Considerações sobre o clichê. |
A lógica de desumanização do outro, e a hostilidade do "debate" em evidência. |
Só para responder a alguns "argumentos" comuns em prol dos maus tratos aos detentos - primeiro, o clichê do "tá com pena, leva pra casa": não se trata de ter pena - trata-se do que estamos fazendo como sociedade, nos rebaixando a tortura e a degradação do ser humano em nome de uma "justiça" que não tem nada de justiça, e muito da mais baixa vingança. Argumentem o quanto quiserem que o cidadão X é um assassino - mas isso não justifica sequer torturar "X", quanto menos "Y", que foi preso por roubar uma garrafa de cerveja, "Z", que foi preso por desacatar o policial, e "A", preso por que parecia suspeito e ninguém se ergueu para defende-lo.
Outro é o "só defende bandido quem é bandido" e o seu parente, "direitos humanos para humanos direitos".; Não sou uma mulher, mas defendo as feministas. Não sou gay, mas sou a favor do movimento LGBT. Não sou uma árvore, mas defendo o ambiente. Não fumo e nem quero fumar maconha, mas sou a favor da legalização. Não sou um "bandido"; o que eu defendo são seres humanos, reduzidos a um descritor negativo por causa de um ato, que não define o todo que eles são. Por trás de cada preso há uma história de vida; têm pessoas horríveis, tem pessoas que escolheram mal, tem pessoas inocentes e tem pessoas que não podem responder pelos seus atos, por razão de doença mental. Não são esse monstro caricato que é "o bandido" - e qualquer um pode se encontrar nessa situação, por erro, por desvio, por falha da justiça. São ainda pessoas, e devem ser tratadas como tal. E sinceramente, acho que o humano menos direito é o "cidadão de bem" que tem uma tara por violência do porte do "bandido bom é bandido morto".

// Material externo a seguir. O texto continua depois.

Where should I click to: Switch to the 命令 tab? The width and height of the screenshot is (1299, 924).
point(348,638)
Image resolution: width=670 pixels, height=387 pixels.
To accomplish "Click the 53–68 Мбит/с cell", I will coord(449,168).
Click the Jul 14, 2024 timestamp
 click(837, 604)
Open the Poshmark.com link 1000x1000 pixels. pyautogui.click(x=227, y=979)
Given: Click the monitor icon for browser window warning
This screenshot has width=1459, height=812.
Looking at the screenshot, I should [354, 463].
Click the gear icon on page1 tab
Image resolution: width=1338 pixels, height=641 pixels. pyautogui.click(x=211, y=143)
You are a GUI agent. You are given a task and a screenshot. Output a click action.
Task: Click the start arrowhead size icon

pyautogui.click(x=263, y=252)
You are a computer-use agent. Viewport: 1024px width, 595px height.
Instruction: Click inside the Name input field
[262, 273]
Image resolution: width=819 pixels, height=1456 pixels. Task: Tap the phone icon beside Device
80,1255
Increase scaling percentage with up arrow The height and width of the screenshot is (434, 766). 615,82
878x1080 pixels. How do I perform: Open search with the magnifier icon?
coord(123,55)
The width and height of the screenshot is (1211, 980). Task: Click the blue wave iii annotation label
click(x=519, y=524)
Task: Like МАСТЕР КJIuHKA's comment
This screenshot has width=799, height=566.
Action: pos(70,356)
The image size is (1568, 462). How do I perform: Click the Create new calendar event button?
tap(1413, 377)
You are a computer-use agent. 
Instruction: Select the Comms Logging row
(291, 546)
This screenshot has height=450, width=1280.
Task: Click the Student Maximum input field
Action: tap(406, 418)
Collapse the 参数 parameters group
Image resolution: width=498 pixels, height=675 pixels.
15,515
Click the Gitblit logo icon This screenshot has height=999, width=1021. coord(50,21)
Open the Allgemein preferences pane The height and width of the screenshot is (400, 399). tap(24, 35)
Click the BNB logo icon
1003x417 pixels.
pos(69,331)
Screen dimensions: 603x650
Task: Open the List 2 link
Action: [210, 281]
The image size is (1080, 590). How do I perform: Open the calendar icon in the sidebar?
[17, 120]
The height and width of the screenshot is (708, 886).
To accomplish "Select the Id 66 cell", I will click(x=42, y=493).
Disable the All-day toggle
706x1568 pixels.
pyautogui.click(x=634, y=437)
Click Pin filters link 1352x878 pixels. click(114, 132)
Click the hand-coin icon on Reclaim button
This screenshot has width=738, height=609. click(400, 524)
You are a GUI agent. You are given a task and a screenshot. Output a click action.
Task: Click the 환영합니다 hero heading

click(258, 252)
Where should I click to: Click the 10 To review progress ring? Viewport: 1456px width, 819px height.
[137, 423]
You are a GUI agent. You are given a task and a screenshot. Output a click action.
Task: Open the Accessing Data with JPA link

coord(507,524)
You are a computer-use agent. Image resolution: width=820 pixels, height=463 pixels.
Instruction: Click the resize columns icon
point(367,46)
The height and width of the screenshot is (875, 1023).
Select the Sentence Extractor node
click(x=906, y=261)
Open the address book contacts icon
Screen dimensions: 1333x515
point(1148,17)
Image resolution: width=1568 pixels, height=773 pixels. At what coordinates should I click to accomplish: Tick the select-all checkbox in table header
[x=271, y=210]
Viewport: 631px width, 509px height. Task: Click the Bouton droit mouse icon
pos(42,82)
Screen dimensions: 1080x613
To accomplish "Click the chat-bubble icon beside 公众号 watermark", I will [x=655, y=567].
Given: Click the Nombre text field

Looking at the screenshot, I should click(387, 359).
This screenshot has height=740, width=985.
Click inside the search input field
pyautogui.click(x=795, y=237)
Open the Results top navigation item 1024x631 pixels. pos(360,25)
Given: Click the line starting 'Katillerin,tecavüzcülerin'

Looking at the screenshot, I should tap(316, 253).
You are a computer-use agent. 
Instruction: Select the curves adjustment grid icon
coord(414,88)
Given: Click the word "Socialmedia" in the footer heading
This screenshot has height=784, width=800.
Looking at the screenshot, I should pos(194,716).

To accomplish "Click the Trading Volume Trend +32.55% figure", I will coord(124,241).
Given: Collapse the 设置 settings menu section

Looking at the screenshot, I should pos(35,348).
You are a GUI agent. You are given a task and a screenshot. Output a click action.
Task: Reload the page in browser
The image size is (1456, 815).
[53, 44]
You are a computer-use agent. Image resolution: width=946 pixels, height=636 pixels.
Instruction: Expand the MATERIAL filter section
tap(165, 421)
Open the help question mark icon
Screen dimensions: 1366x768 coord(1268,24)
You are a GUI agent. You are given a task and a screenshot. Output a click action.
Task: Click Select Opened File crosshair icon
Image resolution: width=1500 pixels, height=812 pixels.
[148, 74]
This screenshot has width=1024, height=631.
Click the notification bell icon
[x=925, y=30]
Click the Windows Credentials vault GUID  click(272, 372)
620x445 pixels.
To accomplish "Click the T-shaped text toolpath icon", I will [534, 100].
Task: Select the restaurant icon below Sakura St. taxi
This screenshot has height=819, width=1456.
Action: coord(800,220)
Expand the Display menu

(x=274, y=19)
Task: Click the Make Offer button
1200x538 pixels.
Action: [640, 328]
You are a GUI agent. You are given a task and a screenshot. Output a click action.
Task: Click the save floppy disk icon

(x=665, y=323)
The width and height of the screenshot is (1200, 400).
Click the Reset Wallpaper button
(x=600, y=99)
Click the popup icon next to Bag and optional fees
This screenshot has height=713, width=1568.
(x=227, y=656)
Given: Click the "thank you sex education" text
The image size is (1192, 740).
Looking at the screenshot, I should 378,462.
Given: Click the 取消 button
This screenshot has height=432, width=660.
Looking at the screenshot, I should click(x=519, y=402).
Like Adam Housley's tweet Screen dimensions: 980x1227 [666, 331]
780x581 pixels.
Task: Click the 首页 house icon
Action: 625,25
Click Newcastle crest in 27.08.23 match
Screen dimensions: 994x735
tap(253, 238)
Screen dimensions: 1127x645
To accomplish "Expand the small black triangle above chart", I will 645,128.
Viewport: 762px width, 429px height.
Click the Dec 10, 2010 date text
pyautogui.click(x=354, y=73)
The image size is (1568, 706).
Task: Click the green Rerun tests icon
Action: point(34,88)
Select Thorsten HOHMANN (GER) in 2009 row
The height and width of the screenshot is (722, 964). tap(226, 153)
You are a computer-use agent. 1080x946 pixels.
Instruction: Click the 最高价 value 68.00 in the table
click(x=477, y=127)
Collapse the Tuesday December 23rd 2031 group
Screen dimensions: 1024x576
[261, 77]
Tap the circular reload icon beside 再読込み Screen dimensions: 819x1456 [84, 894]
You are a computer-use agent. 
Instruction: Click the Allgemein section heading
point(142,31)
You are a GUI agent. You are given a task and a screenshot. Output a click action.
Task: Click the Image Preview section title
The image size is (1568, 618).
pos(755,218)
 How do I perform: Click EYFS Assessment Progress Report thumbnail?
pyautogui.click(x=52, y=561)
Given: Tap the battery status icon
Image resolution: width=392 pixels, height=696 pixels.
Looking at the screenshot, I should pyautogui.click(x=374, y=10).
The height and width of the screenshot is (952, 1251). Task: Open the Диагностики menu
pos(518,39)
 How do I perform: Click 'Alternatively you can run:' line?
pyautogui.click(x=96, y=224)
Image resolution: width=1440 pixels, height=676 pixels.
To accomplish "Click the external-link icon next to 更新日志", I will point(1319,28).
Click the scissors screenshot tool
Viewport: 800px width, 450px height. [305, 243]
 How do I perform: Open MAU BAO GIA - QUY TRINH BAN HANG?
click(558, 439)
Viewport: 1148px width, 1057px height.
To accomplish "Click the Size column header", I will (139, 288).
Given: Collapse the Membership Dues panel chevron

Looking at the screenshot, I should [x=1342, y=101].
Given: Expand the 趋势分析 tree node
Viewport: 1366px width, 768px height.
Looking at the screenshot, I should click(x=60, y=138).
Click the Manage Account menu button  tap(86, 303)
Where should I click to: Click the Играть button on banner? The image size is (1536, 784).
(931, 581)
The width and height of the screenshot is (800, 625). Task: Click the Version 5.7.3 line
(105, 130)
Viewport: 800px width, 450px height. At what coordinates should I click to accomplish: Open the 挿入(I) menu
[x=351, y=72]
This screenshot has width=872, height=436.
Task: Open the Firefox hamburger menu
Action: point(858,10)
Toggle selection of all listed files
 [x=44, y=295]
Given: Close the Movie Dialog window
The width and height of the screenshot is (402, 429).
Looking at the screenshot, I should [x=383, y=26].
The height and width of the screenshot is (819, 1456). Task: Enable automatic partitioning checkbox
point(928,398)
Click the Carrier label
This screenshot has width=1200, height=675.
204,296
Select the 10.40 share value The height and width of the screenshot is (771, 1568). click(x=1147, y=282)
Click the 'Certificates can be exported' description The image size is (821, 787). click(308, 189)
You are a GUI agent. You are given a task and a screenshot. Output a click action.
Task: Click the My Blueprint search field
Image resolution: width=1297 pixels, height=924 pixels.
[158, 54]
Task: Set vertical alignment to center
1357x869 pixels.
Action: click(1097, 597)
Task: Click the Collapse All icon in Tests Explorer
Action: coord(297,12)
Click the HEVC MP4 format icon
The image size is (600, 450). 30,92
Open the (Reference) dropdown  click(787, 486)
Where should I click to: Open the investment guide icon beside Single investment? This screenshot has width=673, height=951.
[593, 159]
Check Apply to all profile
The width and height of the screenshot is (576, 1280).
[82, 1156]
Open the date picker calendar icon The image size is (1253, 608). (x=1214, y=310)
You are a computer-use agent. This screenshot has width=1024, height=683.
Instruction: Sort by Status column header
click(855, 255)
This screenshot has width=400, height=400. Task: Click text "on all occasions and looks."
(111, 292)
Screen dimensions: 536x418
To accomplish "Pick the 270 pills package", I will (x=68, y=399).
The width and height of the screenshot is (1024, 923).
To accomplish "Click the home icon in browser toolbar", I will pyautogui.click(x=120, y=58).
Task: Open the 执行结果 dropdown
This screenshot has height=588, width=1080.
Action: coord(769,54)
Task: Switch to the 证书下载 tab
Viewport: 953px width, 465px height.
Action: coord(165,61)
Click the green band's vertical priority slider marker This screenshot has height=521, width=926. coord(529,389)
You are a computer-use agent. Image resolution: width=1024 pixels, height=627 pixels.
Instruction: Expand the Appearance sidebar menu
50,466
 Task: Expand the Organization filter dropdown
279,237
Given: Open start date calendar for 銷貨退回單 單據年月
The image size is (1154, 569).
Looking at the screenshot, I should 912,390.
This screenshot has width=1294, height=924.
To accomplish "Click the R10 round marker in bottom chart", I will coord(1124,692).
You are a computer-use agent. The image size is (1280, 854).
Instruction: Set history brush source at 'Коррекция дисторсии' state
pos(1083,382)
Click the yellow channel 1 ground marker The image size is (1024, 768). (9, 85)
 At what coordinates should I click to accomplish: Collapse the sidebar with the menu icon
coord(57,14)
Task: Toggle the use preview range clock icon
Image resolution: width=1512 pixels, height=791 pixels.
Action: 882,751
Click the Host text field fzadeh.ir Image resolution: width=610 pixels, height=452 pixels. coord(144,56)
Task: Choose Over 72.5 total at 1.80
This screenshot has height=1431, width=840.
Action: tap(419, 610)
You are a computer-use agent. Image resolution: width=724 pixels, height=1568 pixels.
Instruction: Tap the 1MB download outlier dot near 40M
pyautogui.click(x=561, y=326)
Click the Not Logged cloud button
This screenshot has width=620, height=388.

Sugestão grotesca: usar presos como cobaias. Independente do Crime. |
O último é "quero ver dizer isso quando um desses animais tiver com uma arma na sua cara". Beeem... eu já fui assaltado cinco vezes; já fui espancado saindo de uma festa; já fui expulso de um ônibus por adolescentes xenófobos, e já fui ameaçado por "cidadãos de bem" por defender que jovens de comunidades carentes não fossem tratados como bandidos "preventivamente"; que conservadores e capitalistas fizessem suas próprias manifestações, ao invés de se apoderar das promovidas pela esquerda; por dizer que todos merecem um julgamento justo, entre outras - e mesmo assim, não acho que morte e tortura seja a solução. Como diria Salvor Harding, a violência é o último refúgio do incompetente - e é isso que o nosso sistema prisional é: incompetente, mantido por incompetentes e elogiado por uma população que cultua a incompetência. E isso tem que mudar - antes que a sociedade inteira seja pior do que o pior bandido.
Um único inocente punido invalida o sistema - ainda mais quando essa pena é tortura, ou morte.